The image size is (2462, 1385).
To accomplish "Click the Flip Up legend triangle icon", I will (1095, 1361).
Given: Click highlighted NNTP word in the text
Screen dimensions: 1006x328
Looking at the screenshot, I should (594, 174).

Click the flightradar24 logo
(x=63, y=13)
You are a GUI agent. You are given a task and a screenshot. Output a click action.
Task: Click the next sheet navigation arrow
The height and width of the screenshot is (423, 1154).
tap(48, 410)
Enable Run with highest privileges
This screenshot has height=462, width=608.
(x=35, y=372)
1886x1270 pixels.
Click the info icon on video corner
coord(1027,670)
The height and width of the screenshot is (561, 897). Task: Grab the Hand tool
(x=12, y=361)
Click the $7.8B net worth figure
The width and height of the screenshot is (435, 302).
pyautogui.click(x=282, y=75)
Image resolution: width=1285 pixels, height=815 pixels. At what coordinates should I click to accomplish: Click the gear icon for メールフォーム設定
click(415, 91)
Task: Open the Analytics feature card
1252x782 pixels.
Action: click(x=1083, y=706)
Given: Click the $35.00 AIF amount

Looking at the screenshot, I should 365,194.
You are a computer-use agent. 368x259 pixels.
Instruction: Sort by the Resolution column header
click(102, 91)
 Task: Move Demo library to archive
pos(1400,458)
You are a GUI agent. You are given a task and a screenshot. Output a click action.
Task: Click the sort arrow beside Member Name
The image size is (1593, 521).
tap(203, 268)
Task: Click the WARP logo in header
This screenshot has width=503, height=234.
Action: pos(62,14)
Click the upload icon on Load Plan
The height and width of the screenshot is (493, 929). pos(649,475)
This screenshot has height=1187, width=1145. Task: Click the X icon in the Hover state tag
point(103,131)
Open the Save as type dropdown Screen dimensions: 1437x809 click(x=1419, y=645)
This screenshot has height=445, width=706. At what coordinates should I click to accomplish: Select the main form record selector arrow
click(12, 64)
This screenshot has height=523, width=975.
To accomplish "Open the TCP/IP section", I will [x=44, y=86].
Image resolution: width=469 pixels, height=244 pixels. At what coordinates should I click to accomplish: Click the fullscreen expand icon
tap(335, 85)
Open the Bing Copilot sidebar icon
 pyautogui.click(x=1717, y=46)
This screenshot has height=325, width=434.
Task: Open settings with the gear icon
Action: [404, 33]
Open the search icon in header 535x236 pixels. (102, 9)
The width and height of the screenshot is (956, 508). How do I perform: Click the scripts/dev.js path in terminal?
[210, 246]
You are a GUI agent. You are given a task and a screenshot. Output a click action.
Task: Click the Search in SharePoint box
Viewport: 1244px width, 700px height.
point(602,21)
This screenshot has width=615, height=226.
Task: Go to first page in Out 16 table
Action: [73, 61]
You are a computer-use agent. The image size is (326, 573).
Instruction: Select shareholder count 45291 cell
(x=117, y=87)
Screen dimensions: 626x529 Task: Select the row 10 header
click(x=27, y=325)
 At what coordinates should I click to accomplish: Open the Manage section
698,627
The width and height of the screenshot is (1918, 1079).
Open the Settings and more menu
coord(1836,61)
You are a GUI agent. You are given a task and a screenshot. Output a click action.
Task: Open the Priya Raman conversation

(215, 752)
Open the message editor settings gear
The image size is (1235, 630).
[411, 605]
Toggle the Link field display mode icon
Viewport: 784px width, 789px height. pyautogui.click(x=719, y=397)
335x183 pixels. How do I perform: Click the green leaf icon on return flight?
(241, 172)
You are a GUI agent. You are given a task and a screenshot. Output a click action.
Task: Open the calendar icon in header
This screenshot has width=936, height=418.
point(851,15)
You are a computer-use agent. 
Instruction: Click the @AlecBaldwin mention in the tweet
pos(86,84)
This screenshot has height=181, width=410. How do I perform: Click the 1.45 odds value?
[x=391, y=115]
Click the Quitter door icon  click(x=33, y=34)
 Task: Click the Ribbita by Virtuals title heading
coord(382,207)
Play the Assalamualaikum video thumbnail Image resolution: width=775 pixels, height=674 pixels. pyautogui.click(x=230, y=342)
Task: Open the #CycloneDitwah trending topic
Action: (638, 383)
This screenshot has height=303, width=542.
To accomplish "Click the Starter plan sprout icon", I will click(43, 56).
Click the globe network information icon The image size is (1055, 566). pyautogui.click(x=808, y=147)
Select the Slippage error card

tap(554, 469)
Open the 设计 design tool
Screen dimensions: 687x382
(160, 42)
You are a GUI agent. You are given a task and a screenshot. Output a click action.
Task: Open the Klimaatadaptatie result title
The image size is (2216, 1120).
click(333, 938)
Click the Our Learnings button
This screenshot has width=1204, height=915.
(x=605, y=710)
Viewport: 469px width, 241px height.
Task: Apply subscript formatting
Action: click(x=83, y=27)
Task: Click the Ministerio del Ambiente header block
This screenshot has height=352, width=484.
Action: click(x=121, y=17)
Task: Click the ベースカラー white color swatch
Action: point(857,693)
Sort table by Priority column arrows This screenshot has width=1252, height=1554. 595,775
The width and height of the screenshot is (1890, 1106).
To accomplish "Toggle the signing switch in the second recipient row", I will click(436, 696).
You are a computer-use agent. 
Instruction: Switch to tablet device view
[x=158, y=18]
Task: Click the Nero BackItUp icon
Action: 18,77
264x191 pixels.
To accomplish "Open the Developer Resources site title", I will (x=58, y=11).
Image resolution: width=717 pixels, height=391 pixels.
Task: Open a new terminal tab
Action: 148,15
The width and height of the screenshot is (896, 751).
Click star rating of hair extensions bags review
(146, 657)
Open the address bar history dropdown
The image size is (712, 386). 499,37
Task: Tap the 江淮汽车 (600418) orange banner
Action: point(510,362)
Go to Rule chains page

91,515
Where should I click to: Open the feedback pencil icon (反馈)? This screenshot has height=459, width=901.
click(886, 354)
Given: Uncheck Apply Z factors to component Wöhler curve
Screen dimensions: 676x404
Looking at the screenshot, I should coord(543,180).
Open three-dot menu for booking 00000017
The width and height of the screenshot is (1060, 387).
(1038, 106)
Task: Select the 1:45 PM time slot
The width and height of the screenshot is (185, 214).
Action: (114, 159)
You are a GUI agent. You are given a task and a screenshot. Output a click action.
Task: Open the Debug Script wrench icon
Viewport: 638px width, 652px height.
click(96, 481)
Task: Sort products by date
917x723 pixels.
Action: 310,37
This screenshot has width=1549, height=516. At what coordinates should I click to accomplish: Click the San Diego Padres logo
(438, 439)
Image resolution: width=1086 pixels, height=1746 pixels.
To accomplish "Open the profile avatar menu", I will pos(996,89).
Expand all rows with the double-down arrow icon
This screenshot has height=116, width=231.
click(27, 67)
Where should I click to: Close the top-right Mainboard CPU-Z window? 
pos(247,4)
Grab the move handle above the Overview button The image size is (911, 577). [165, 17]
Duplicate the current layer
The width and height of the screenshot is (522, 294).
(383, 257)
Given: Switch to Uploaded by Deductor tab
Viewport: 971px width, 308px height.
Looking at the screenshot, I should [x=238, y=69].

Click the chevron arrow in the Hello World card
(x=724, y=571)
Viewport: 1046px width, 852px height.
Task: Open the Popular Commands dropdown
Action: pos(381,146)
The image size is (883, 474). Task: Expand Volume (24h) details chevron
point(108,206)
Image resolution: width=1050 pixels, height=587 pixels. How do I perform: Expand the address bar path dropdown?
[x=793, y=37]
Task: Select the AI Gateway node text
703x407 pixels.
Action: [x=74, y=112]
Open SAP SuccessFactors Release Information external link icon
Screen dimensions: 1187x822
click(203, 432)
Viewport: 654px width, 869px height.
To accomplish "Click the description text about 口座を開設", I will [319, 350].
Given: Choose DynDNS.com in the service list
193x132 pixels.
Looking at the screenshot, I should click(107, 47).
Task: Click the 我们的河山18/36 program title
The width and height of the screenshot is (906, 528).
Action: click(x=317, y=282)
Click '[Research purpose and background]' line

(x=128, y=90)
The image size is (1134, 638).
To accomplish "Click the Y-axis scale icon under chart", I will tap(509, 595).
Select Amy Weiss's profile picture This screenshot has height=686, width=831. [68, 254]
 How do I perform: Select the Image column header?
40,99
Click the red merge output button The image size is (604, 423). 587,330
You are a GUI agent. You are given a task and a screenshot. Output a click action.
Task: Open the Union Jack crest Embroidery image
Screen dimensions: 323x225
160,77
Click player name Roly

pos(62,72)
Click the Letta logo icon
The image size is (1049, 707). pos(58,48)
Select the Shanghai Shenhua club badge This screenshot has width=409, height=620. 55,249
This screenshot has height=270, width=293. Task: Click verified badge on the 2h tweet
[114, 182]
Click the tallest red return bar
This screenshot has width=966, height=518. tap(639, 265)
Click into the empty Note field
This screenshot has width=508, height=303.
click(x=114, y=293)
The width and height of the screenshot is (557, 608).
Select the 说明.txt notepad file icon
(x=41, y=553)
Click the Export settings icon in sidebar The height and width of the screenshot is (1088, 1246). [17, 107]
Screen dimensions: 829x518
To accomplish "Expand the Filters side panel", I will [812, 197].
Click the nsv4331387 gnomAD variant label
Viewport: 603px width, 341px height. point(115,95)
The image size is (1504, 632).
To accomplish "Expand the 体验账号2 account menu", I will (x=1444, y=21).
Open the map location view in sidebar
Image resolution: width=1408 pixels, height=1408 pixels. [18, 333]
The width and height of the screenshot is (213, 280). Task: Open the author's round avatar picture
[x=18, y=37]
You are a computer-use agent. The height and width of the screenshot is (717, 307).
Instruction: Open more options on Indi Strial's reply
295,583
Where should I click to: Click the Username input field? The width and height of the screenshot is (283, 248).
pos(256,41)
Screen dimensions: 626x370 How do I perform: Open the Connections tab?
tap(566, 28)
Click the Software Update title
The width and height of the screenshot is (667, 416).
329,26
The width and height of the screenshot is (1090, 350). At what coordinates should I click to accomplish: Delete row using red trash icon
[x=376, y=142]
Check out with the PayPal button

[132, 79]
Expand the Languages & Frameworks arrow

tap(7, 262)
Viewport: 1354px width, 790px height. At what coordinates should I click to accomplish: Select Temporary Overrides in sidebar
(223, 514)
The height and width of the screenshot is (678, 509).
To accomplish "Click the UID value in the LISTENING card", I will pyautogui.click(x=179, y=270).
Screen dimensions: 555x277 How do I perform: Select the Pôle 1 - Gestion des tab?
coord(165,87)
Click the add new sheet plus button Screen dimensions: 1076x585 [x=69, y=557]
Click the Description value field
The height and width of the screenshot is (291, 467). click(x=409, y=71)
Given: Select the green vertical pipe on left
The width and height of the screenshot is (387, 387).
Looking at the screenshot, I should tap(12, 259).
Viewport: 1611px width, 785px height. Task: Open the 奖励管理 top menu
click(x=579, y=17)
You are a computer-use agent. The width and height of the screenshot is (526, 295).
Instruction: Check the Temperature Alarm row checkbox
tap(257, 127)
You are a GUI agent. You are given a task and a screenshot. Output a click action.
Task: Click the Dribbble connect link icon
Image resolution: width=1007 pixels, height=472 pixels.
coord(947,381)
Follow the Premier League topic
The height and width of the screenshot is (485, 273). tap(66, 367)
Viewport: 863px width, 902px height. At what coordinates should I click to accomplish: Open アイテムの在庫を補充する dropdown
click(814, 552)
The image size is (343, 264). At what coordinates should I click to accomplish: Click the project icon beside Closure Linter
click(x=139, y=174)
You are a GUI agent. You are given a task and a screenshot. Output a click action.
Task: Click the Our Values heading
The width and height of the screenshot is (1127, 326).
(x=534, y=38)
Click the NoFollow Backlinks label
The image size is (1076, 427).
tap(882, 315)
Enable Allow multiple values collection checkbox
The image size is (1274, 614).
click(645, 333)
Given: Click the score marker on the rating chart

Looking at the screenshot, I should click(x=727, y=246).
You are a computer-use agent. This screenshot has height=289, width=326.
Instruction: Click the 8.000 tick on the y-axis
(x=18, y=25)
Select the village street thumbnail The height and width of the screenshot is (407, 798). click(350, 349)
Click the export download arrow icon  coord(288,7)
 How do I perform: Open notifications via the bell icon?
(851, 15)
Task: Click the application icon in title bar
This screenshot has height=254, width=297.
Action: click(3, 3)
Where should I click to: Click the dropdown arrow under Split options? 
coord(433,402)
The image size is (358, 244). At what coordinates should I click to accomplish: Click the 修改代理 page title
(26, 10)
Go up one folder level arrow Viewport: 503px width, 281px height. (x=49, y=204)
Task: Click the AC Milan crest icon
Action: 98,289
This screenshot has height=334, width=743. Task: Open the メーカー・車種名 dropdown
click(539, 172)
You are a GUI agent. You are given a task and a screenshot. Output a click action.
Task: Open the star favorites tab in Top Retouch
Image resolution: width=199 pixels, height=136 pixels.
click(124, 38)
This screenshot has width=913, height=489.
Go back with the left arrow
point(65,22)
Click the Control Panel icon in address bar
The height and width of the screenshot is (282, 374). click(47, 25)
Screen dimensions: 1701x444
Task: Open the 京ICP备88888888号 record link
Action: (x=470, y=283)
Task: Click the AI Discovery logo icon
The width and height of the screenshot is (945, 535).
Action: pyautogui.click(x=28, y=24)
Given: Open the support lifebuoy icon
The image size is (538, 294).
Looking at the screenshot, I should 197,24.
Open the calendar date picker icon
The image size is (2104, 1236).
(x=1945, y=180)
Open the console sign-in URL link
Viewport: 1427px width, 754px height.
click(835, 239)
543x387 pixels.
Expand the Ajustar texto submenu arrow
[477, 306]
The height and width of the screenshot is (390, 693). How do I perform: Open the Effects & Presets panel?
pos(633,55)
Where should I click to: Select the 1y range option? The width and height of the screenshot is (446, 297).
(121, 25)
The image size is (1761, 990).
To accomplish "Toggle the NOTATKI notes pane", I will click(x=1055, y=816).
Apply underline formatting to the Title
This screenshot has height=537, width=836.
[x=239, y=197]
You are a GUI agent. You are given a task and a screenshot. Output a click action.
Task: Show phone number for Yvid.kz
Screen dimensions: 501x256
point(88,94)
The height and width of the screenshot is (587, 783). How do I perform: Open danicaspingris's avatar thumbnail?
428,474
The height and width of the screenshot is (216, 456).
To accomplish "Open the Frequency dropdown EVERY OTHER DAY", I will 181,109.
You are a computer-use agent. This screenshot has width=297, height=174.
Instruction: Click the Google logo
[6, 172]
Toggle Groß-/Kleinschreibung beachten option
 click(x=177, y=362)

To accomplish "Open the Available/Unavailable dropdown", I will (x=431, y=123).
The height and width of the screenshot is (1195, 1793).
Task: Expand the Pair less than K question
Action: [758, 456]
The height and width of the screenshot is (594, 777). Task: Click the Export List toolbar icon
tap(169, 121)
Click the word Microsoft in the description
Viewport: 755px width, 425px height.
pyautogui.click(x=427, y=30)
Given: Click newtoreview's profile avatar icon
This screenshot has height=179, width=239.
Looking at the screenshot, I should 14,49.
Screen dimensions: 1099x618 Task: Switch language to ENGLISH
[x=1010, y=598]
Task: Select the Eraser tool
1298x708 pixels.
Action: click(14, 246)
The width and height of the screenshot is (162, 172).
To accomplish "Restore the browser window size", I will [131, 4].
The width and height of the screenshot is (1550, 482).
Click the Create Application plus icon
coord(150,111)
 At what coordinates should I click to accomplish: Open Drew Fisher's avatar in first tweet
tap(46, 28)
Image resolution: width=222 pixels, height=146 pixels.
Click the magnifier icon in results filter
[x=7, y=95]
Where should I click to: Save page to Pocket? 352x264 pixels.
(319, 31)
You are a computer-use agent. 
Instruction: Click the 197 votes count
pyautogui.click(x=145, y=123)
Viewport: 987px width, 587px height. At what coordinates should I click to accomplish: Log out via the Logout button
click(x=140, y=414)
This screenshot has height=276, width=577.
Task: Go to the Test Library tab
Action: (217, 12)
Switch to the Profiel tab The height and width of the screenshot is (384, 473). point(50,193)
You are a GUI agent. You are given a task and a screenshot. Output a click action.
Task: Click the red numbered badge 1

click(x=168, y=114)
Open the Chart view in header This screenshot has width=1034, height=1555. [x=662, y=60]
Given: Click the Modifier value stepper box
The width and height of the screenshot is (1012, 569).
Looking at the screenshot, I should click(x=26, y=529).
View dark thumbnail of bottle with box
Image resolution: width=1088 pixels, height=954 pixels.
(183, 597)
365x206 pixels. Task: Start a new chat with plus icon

—————

**Objective:** Set down the entries above exactly as they appear, beginning with the line that contains "The width and height of the screenshot is (557, 608)." and continuing through the line that contains "Click the add".

**Task answer:**
The width and height of the screenshot is (557, 608).
Select the 说明.txt notepad file icon
(x=41, y=553)
Click the Export settings icon in sidebar The height and width of the screenshot is (1088, 1246). [17, 107]
Screen dimensions: 829x518
To accomplish "Expand the Filters side panel", I will [812, 197].
Click the nsv4331387 gnomAD variant label
Viewport: 603px width, 341px height. point(115,95)
The image size is (1504, 632).
To accomplish "Expand the 体验账号2 account menu", I will (x=1444, y=21).
Open the map location view in sidebar
Image resolution: width=1408 pixels, height=1408 pixels. [18, 333]
The width and height of the screenshot is (213, 280). Task: Open the author's round avatar picture
[x=18, y=37]
You are a computer-use agent. The height and width of the screenshot is (717, 307).
Instruction: Open more options on Indi Strial's reply
295,583
Where should I click to: Click the Username input field? The width and height of the screenshot is (283, 248).
pos(256,41)
Screen dimensions: 626x370 How do I perform: Open the Connections tab?
tap(566, 28)
Click the Software Update title
The width and height of the screenshot is (667, 416).
329,26
The width and height of the screenshot is (1090, 350). At what coordinates should I click to accomplish: Delete row using red trash icon
[x=376, y=142]
Check out with the PayPal button

[132, 79]
Expand the Languages & Frameworks arrow

tap(7, 262)
Viewport: 1354px width, 790px height. At what coordinates should I click to accomplish: Select Temporary Overrides in sidebar
(223, 514)
The height and width of the screenshot is (678, 509).
To accomplish "Click the UID value in the LISTENING card", I will pyautogui.click(x=179, y=270).
Screen dimensions: 555x277 How do I perform: Select the Pôle 1 - Gestion des tab?
coord(165,87)
Click the add new sheet plus button Screen dimensions: 1076x585 [x=69, y=557]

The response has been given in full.